Emperyalizmin azgın temsilcileri tarafından işgal edilen ülkemizi kurtarmak için, etnik ve mezhepsel kökene bakmadan, herkesi yurt savunması için bir araya getiren bu anlayış, ATATÜRK'ün eseridir. Bu ruh, KUVAYI MİLLİYE RUHU olarak nitelendirilir.
Yarım yüzyıla yakın bir süreden beri, bu ruhun bölünmesi, parçalanması konusunda hesaplar yapan, ülkemizin üstüne oyunlar oynayan, tam bağımsızlığımızı Atatürk’ün tanımı doğrultusunda savunan aydınlarımızı kurşunlarla, bombalarla susturdular, susturuyorlar.
Prof. Dr. Muammer AKSOY:
1917'de Antalya’da doğdu. 1937'de İstanbul Hukuk Fakültesini bitirdi. Zürih Hukuk Fakültesinde ihtisas ve doktora yaptı.
1952'de doçent, 1963'te profesör oldu. Siyasal Bilgiler Fakültesinde, Medeni Hukuk, Anayasa Hukuku, İnsan Hakları ve Özgürlükleri dersi verdi.
1961 Anayasa’sının hazırlanmasında Kurucu Meclis üyesi olarak etkin rol oynadı. 30 yılın üzerinde Türk Hukuk Kurumu Başkanlığı yaptı.
Türk Siyasî Tarihi'nin inanç mücadelesi sayfalarında önemli bir yere sahiptir.
1960'lı yıllarda Millî Petrol ve Madenlerimiz konusunda ödünsüz çalışmalar yaptı. 1970'li yıllarda İnsan Hakları ve Demokrasi savaşımı verdi.
1980'li yıllarda ise ATATÜRKÇÜ DÜŞÜNCENİN ve LAİKLİĞİN savunma avukatlığını yaptı.
19 Mayıs 1989'da ANKARA'da ATATÜRKÇÜ DÜŞÜNCE DERNEĞİ’nin genel merkezini kurdu.
CUMHURİYET Gazetesinde sayısız makaleleri ve araştırmaları yayınlandı. Onun, devrimci öğretmenlerin kıyımına karşı verdiği mücadele unutulmaz.

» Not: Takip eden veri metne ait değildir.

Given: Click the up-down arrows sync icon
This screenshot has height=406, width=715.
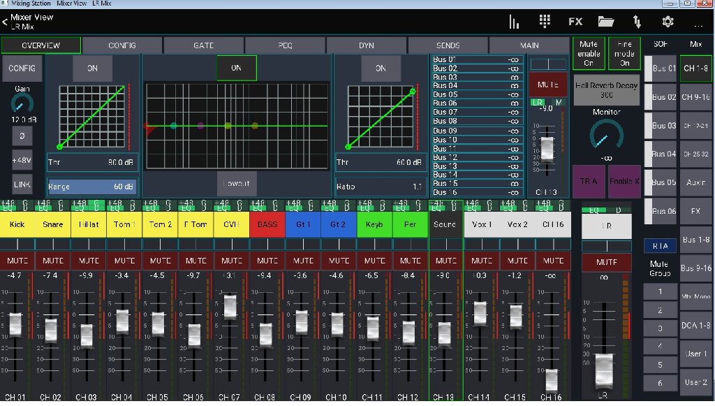Looking at the screenshot, I should pyautogui.click(x=637, y=22).
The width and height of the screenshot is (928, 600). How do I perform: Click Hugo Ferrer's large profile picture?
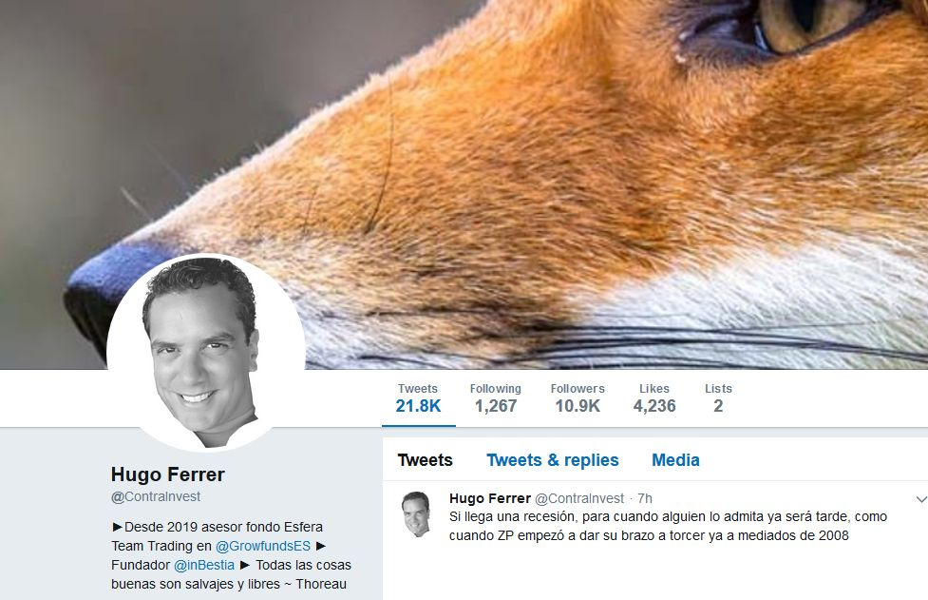click(205, 352)
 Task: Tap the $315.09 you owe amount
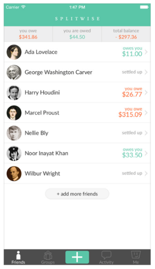(x=130, y=115)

31 Ocak 1990'da Ankara Bahçelievler semtindeki evinin girişinde bedenen aramızdan alındı.
Bazı gazetelerin bürolarına telefon eden meçhul kimseler, AKSOY'un İslamî İntikam Örgütü, Müslüman Kardeşler, İslamî Hareket gibi dinci örgütlerin adlarını verdikleri yazıldı, ancak 31 Ocak gününde, dosyasına giren üç adet mermi kovanından başka hiçbir kanıt bulunamadı.

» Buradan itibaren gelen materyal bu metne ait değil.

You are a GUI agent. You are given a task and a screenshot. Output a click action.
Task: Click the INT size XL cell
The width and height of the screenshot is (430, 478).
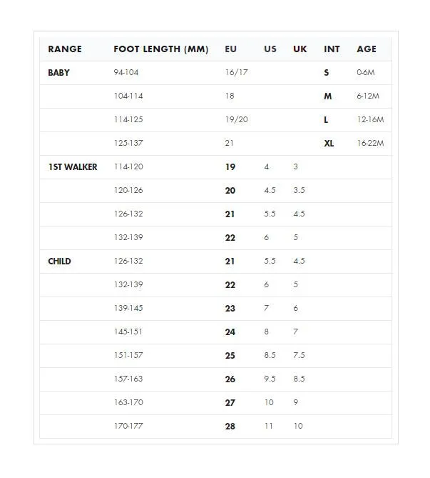coord(329,144)
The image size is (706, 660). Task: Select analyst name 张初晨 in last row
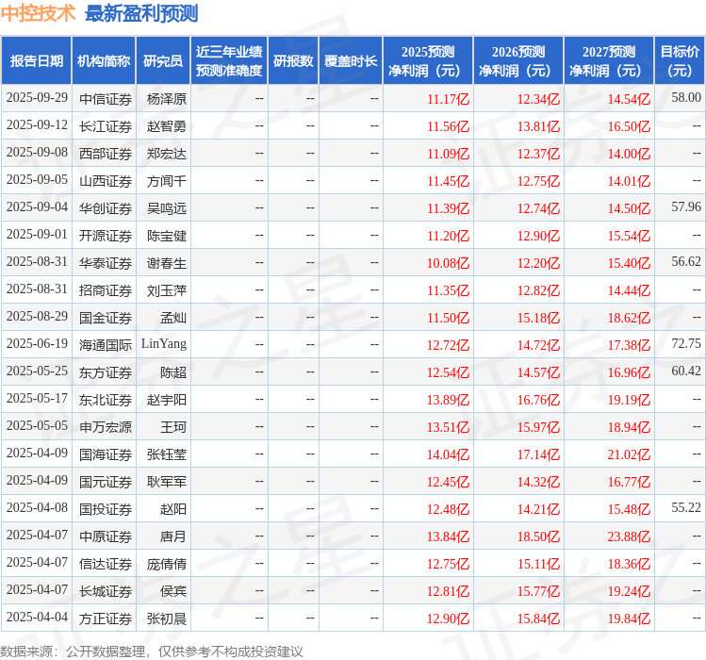[167, 619]
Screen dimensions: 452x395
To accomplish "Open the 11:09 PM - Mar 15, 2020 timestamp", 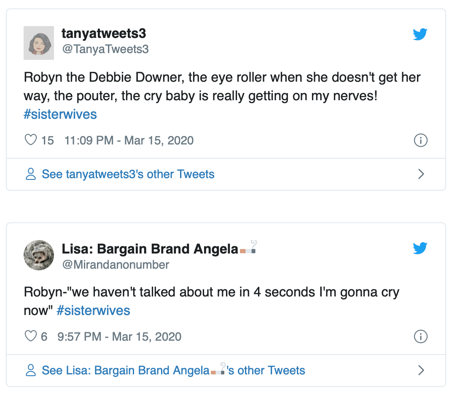I will (129, 140).
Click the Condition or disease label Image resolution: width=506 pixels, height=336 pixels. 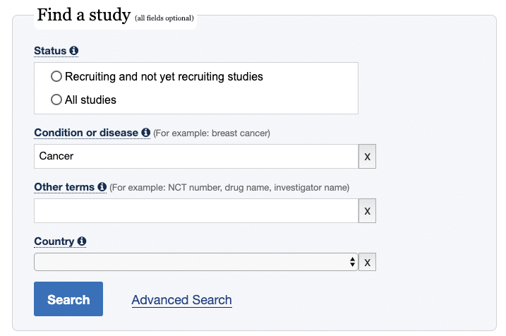[x=86, y=133]
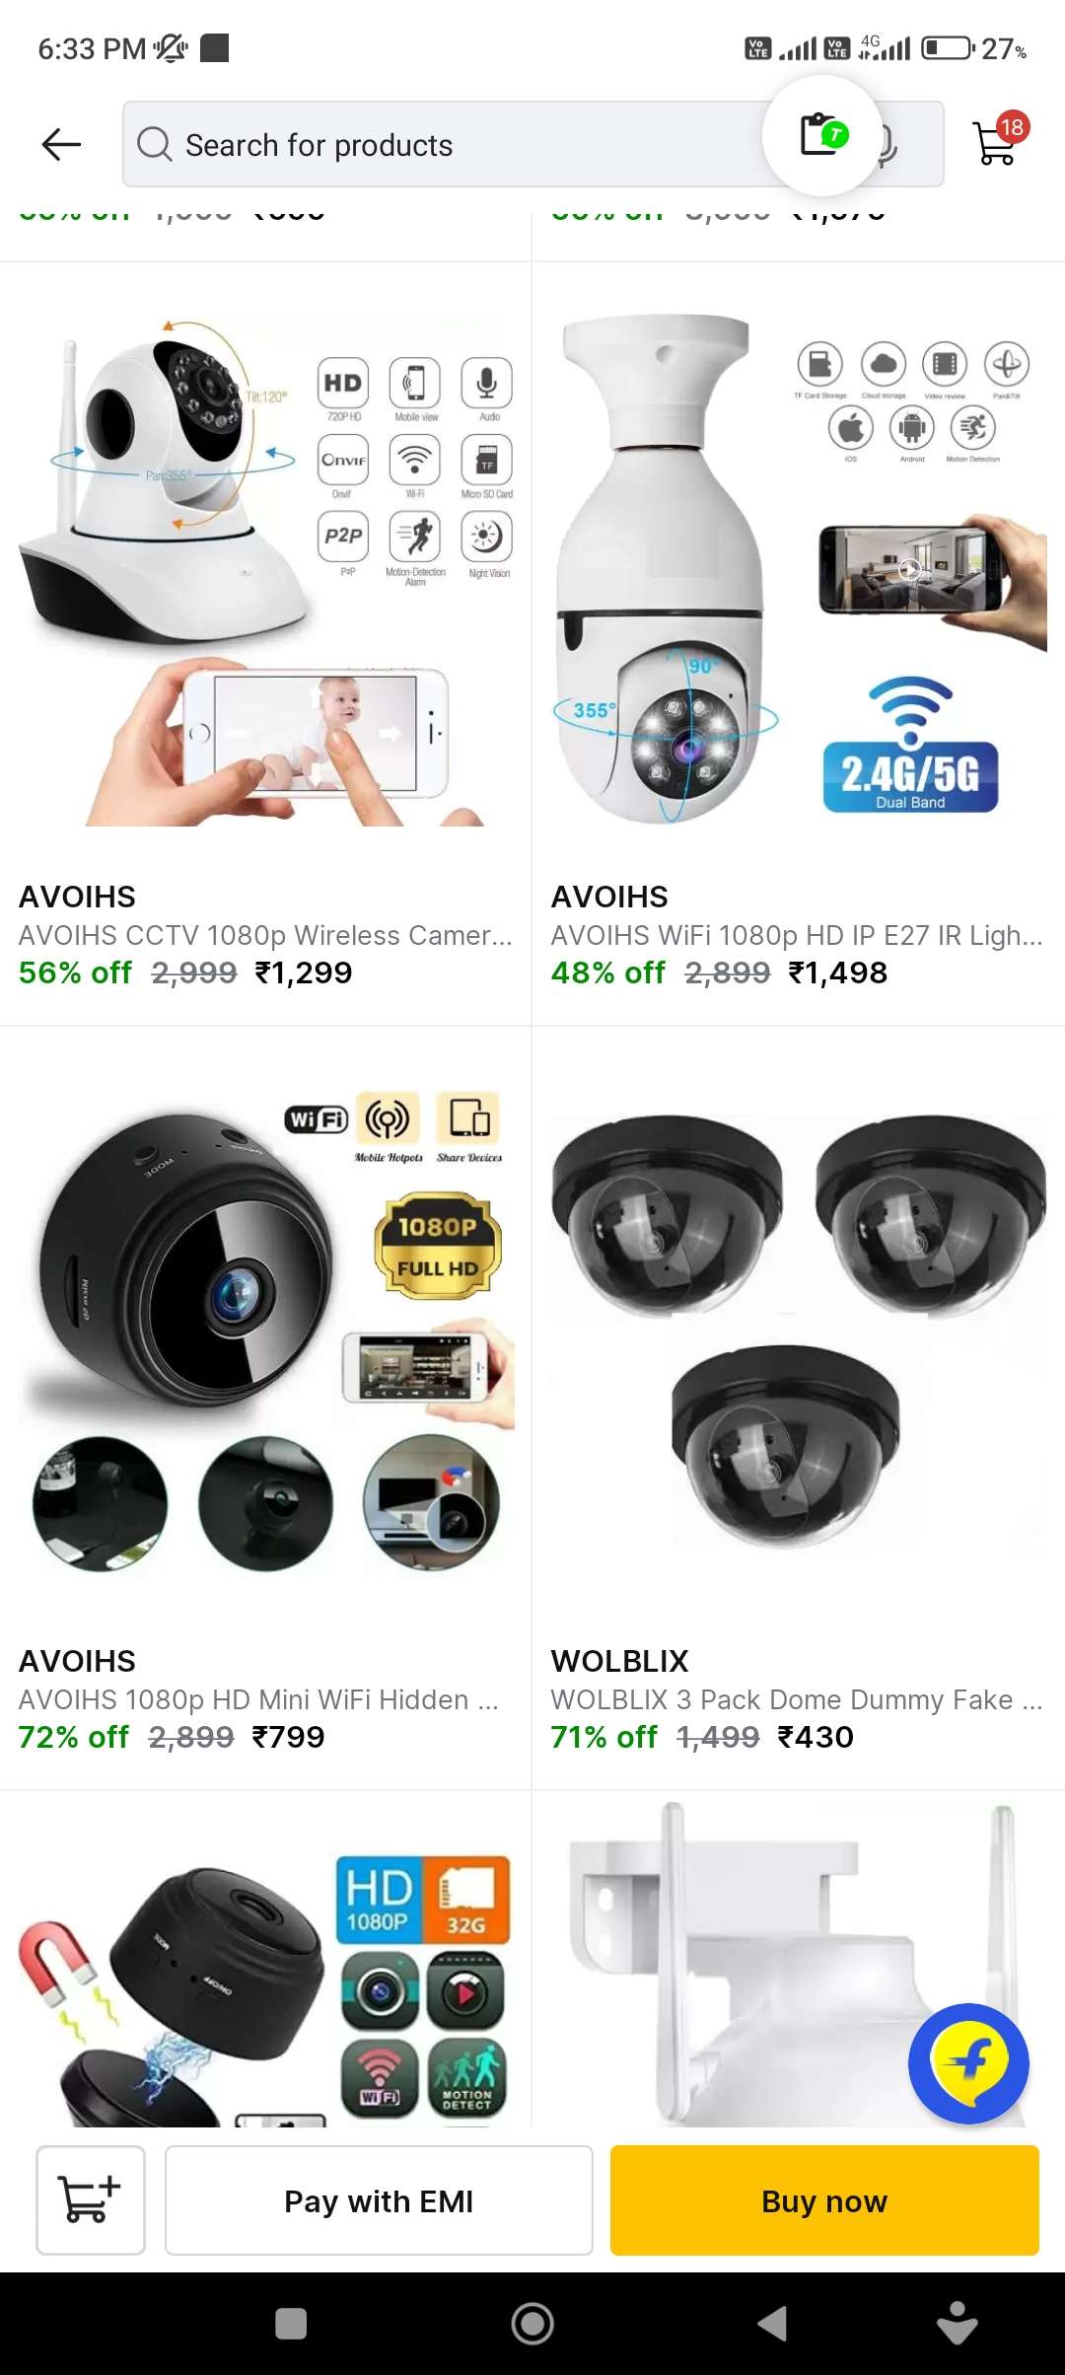This screenshot has height=2375, width=1065.
Task: Open the AVOIHS WiFi 1080p HD IP title
Action: 797,935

Çağdaş Türkiye için, yarınki seçimleri devletin yarınına tercih eden, halkı kutuplaştırıcı ucuz siyasetçilere değil, devletin yarınını düşünen saygın ve soylu devlet adamlarına ihtiyacımız var.
Biz, Muammer Hocamızı hiçbir zaman unutmadık, unutmayacağız ve unutturmayacağız. Kendisini 29. kez minnetle, şükranla, saygıyla ve özlemle anıyoruz.”